皮脂腺からは脂が分泌されており、その量の決め手となるのは元々の体質だけではなく、脂の多い食べ物を好んで食べるなど生活習慣も大きく影響します。

また、運動不足で新陳代謝が低下すると体内に脂が溜まりやすくなってしまいます。

この脂はやがて酸化して皮脂酸という物質に変化し体臭の原因のひとつとなるほか、さらに加齢によって皮脂酸がノネナールと呼ばれている物質に変化し、これが加齢臭の原因になります。

ノネナールは水に溶けにくく皮膚に定着しやすい性質を持っているため、なかなか落とすことができないのも加齢臭がきつい原因です。

エクリン腺からは緊張したり気温が上昇した時に汗が分泌されますが、ほとんどが水で作られているためすぐに拭き取るなどすれば対処できます。

しかし、僅かに含まれている皮脂に細菌やバクテリアが発生することで体臭の原因となります。

アポクリン腺からも汗が分泌されますが、こちらは皮脂腺から分泌される脂肪酸と結びつきやすくワキガ特有の臭いを発します。

アポクリン腺の数は生まれつき決まっており、数が多ければおのずと分泌量が多くなり強い臭いを発するのは避けられません。

食生活の見直しや生活の改善、汗や臭いを緩和するようなサプリメントの服用などを行えばある程度の緩和は期待できますが完全に臭いを無くすことは不可能で、アポクリン腺を切除するなど外科的手法を選択する方もいます。

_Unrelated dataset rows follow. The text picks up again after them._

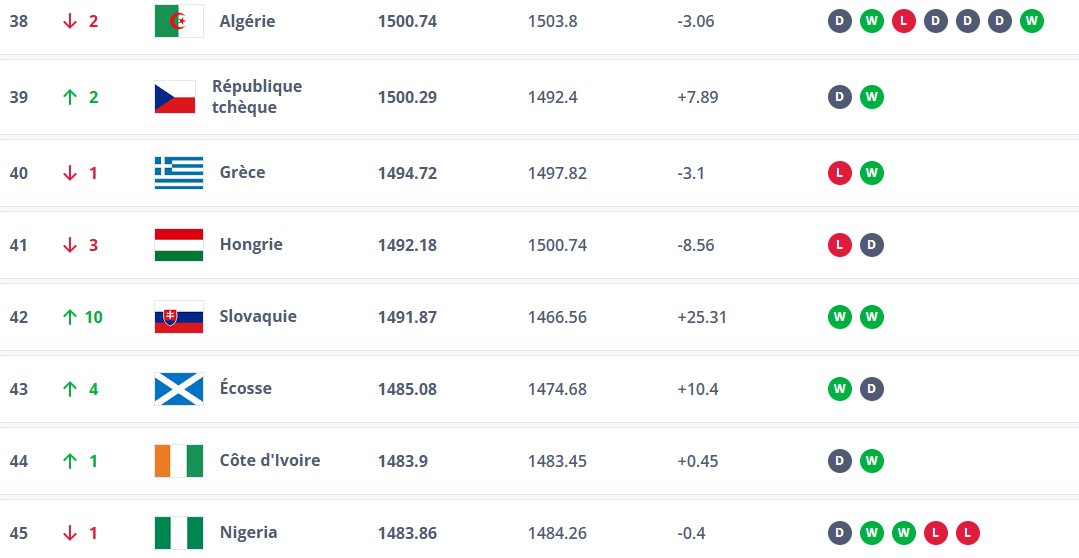This screenshot has height=558, width=1079.
Task: Click the +25.31 points change value
Action: coord(702,317)
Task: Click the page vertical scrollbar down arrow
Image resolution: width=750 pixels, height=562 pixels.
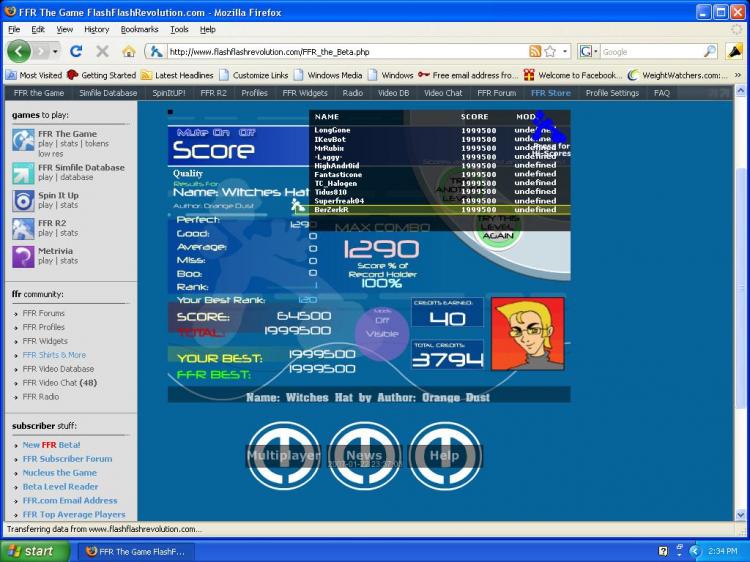Action: 740,515
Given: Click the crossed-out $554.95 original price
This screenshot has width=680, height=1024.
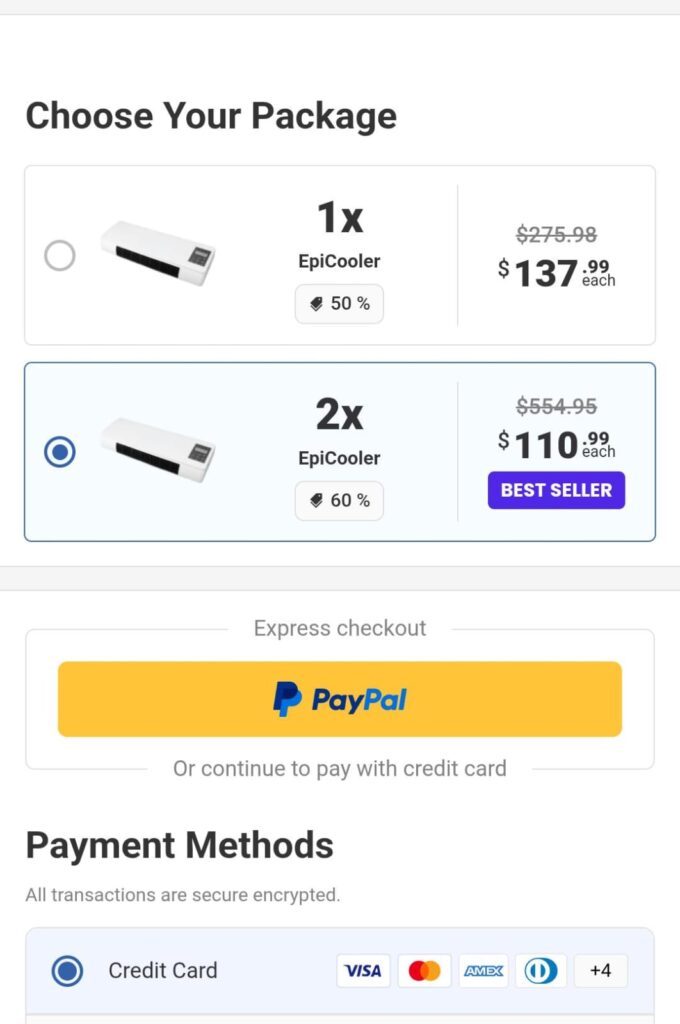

以上の内容を総合して違いを考えてみると、皮脂腺から分泌された脂が酸化して皮脂酸となり、さらに加齢が原因でノネナールに変化した物質による臭いを発しているものが加齢臭、アポクリン腺から分泌された汗が脂肪酸と結びついて独特の臭いを発するものがワキガとなります。

また、それらの臭いのすべてを網羅した全般、あるいは皮脂腺、エクリン腺、アポクリン腺が関与していないその他の体から発せられる臭いの総称を体臭と呼びます。